++++ Page excerpt

Sunday, April 05, 2009

On scenic routes

Today's Wikipedia entry is about as banal as you can get. Utah State Route 128. Wow. They couldn't have even given me a state route with a little mystique, a little mystery, a little hint of danger or some social standing that I could comment on, like a highway in California or some scenic route in the upper reaches of Oregon. I'd even have accepted Mississippi or Alabama, just for the opportunity to commentate on the combination of old American mystique and prejudices that run thicker than blood along the vein-like roads of the Deep South. But no, it has to be a highway in bloody Utah, which is an entire state that I know almost nothing about, excepting possibly that it's mostly a lot of arid plans and long stretches of very flat desert. Oh, and it has Mormons in it.

I suppose I could go into a discussion of my opinions on Mormons, but truthfully I don't know very much about them either, excepting only this very odd cartoon on Youtube - apparently from the 80's or so - warning people against the Mormons. This particular cartoon, however, painted the Mormon religion in a very...eccentric light. I can't remember a great deal of it, but it claimed that Mormons believe Elohim (a.k.a. God) travels around to inhabited planets, elevates their people to divinity through the Holy Word, and then fathers other deities with said inhabitants of those planets. His children then go to other inhabited planets to continue the cycle. Apparently, the reason that things are so bad here is because Jesus and Lucifer, both children of God, ended up getting into a war over who was to have dominion of Earth and the right to elevate the people of Earth into divinity. This war is apparently still ongoing, and sort of casts the division between God and the Devil as a disagreement over property rights.

++++++++

### Exercise description
Decide whether each statement agrees with the post on scenic routes. Answer yes or no for each, and quote the words of the post that settle it.
(a) The writer claims to know a good deal about Utah.
(b) The cartoon the writer mentions is said to date from around the 1980s.
(c) In the cartoon's account, Jesus and Lucifer are both children of God.

++++ Supplied material

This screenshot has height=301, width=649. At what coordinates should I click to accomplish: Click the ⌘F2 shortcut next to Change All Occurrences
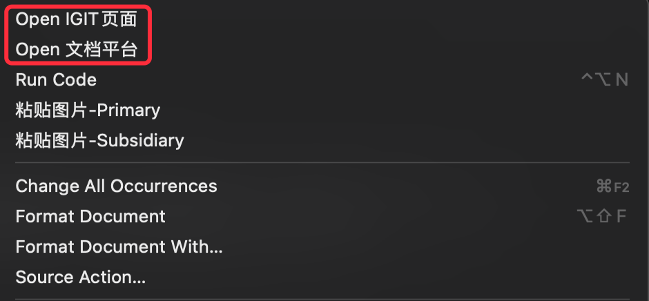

++++++++

### Response to the exercise
(a) No: "an entire state that I know almost nothing about"
(b) Yes: "apparently from the 80's or so"
(c) Yes: "Jesus and Lucifer, both children of God"